Before I get to the point of this post, wanted to mention that next weekend in Franklin is the Mother’s Day Gemboree and G&LW show. Very busy weekend there, but a lot of fun! We’ll be there to see the show and do some mining.
Anyways, the Travel Channel aired the show featuring Franklin and Sheffield Mine this weekend, which as always results in pretty heavy traffic to my page. I figured I would put together a little FAQ for the most common stuff I get in my e-mail and hear at the mines.
Q) Can I make money doing this? If so, how?
A) This is probably the one I see the most often. To my understanding, the only way for it to be profitable in the long-term is if you cut your stones yourself, though there are good places online like Lambert Industries in Thailand who cut pretty cheap. Selling can be the problem– sites like eBay might be best, finding buyers can be tough from what I hear. You really do have to have them cut to have a shot at selling from what I have heard; that is where most of the cost is and it is hard to tell what you really have until it is cut. I have had some cut but haven’t had any jewelry made yet or sold any. There is certainly a chance you could find something very valuable if you stick with the native operations, especially with good rubies from Cherokee Mine. It is like gambling, though it is a much better deal than traditional gambling, IMO! The positive side to all this is that if the gems were more common in the native mines, they would be commercial and not tourist; this way at least we all get a shot at them.

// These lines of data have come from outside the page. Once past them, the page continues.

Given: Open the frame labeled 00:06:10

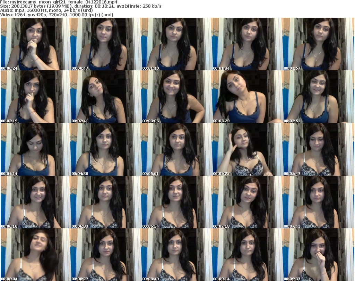Looking at the screenshot, I should 35,202.
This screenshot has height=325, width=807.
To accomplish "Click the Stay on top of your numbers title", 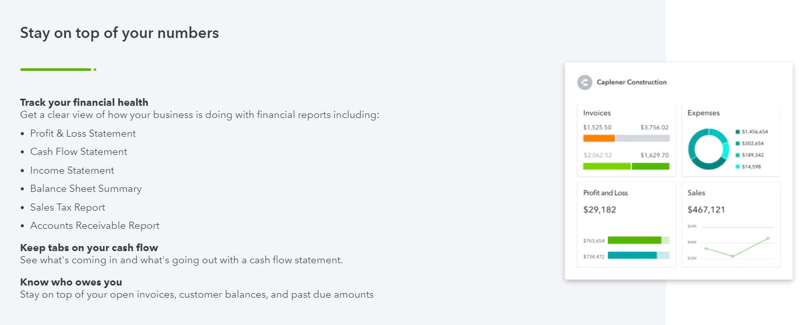I will click(x=120, y=33).
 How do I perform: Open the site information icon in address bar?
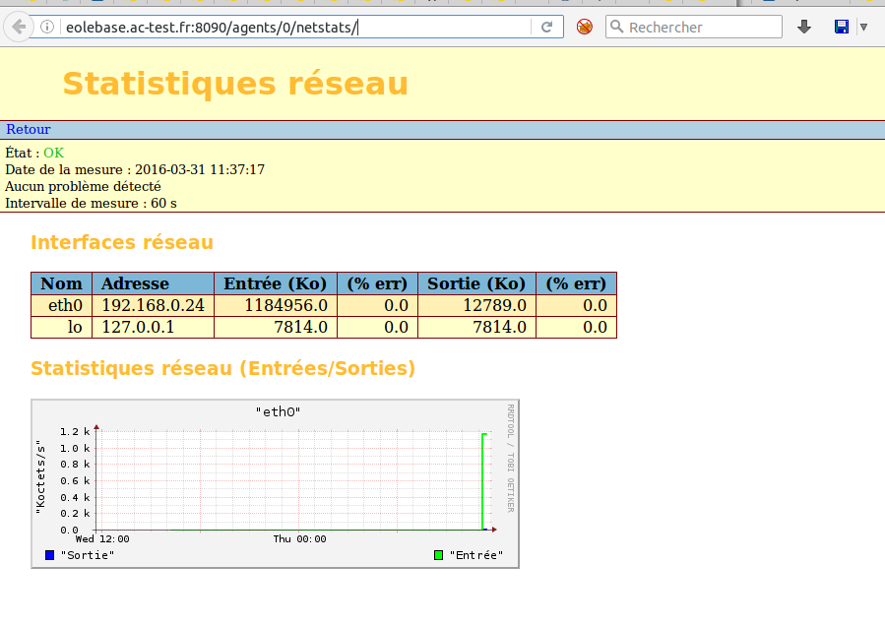point(47,28)
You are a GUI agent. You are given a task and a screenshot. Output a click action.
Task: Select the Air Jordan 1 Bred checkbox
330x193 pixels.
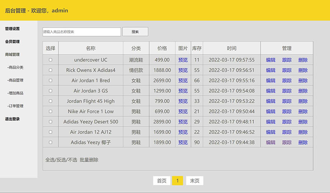51,80
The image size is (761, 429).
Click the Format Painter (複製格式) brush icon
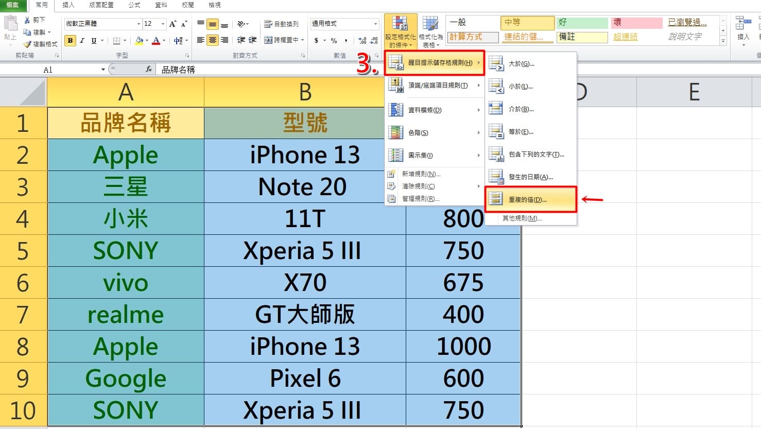[x=28, y=44]
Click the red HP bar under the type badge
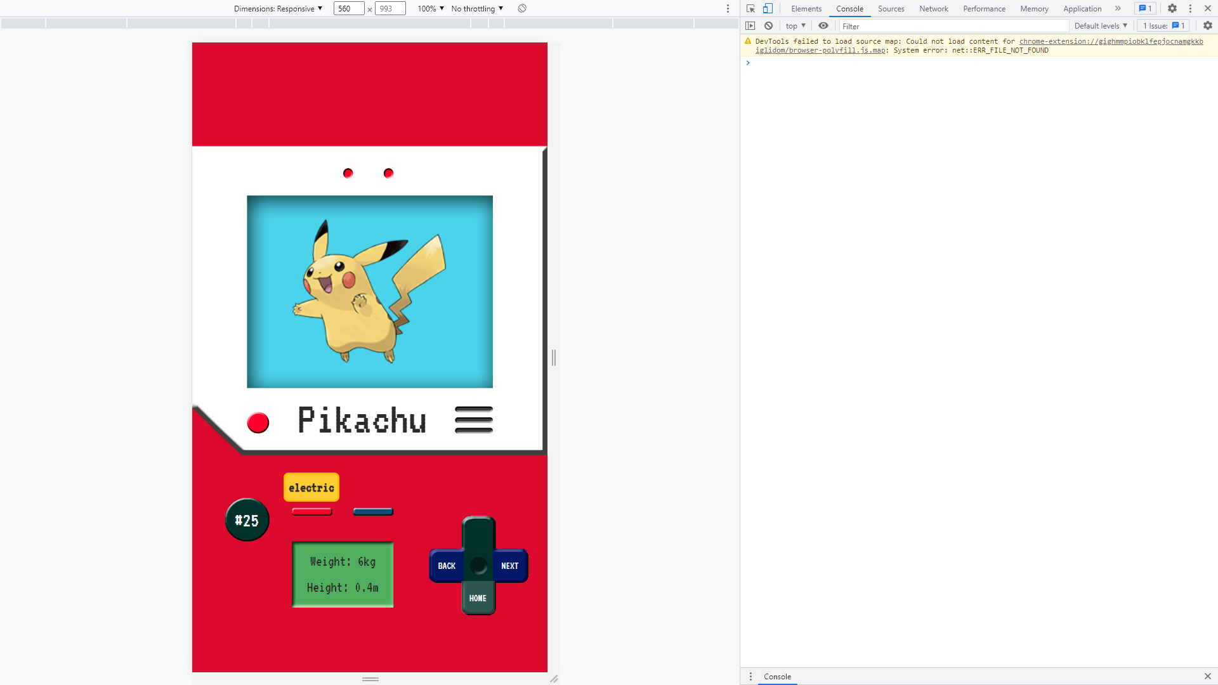 (x=311, y=511)
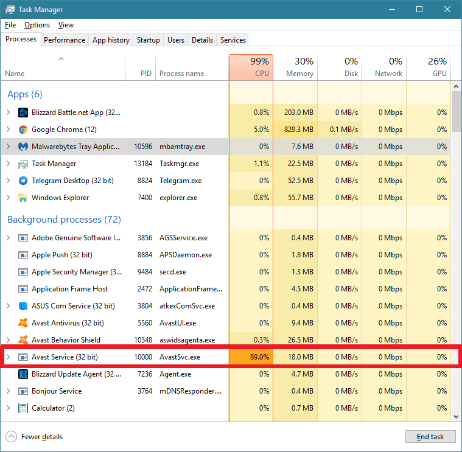Expand the Avast Service process row
Viewport: 462px width, 452px height.
pyautogui.click(x=8, y=357)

With salted operations you may get more than your money’s worth but probably nothing at all that valuable, though it will be relative to what you pay– expensive emerald buckets may have very nice stones, but remember that it is more of a grab-bag than anything.
Q) What is the best mine?
A) It is subjective– my favorite is Cherokee Ruby Mine because of the quality of the stones (all native) and wonderful folks, but a lot does depend on what you are looking for. If you are a serious rockhound and want true mining you’ll want to stick with a native operation. If you are set on digging your own dirt out of the mine, Mason’s Ruby and Sapphire Mine is really your only option in the area (unless you go to some of the public digging areas, but I don’t recommend this for novices). If you don’t have much time, are coming with children (or anybody) you know to have a short attention span, or just want a cool souvenir, you may be best off going with salted because it is much easier and you know you will find something.

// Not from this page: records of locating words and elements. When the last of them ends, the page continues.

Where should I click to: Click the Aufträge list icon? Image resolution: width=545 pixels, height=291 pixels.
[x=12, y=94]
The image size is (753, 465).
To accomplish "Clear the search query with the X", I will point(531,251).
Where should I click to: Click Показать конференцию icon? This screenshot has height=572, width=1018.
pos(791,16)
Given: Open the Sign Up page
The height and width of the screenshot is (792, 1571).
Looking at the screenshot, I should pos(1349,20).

Q) How much is this going to cost?
A) It isn’t bad at all– though most places have had to raise rates in recent seasons it is very affordable and you will be paying much less than with most theme parks and other tourist stuff! Cherokee and Sheffield right now are both $15 for most (some ages cheaper), includes 2 buckets, then $2.50 for each extra bucket at Cherokee and $2.50-$3.00 at Sheffield depending on what kind you want. Mason’s and Mason Mountain are both $30 a day for adults for the dig-your-own (the salted buckets at Mason Mountain vary, and the dig-your-own is from a pile they bring down). Rose Creek looks to be $6 for adults with one free bucket, then $4 a bucket after that. So really, for a day of mining you’re looking at $30-$40 a person most likely. If you are a real “bucket-pounder” you will probably go higher except at flat-rate places but it is still a great deal. Places that have snacks sell them pretty cheaply from what I have seen; and it is cheap and easy enough to pick up something in town to bring with you.

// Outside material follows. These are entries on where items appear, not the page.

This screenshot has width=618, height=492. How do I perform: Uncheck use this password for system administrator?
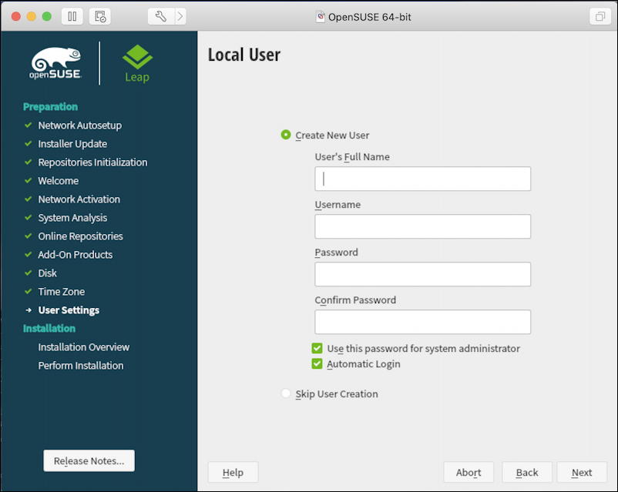click(x=317, y=348)
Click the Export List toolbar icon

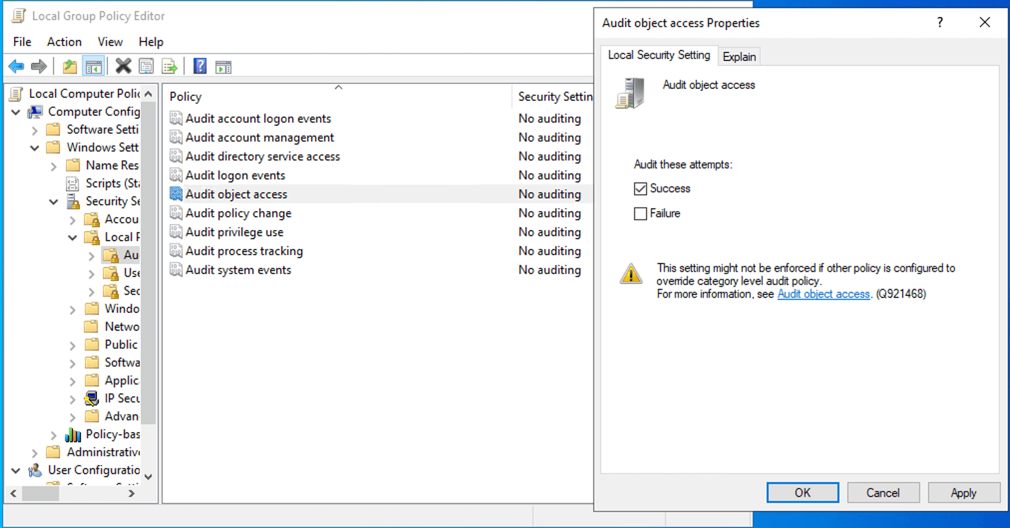169,66
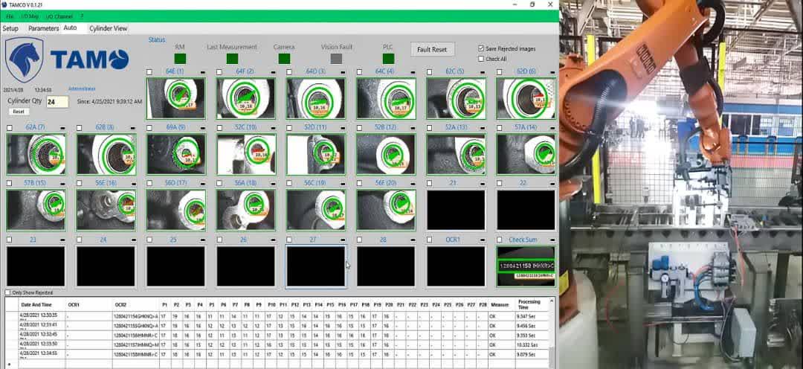
Task: Click Reset under Cylinder Qty
Action: [19, 112]
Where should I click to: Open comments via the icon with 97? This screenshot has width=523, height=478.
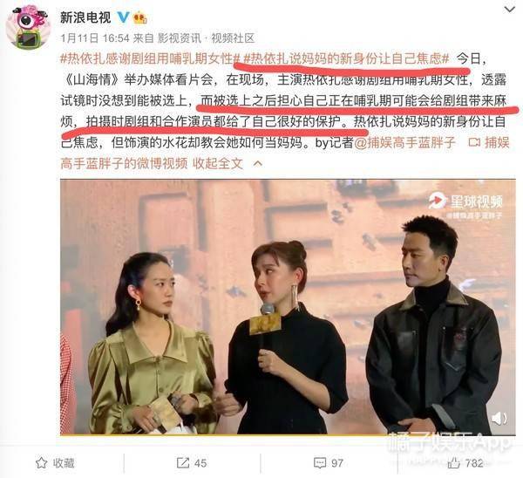click(329, 463)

Staying in town is pretty cheap on average. If you aren’t picky any of the motels will do and you can get good prices.
Q) Do I need to bring any special equipment?
A) The mines will have everything you really need. I mention a few other things on my page that may be helpful– small hand shovel, sunscreen, insect repellent, a good container for your finds (they’ll usually give you something to put them in, though).
Q) What is the best time to visit?
A) Somewhat subjective, but I like May the best probably– pretty, generally nice weather, and except for Gemboree weekend smaller crowds. July and August are nice and warm but are “high season.” September can be a good month; still fairly warm and fewer visitors. October is BEAUTIFUL in the mountains and is another favorite month. Regardless of your planned time, keep in mind that even short-range forecasts up there can be way off and there is always the chance of a washout; have backup plans (some places stay open in the rain).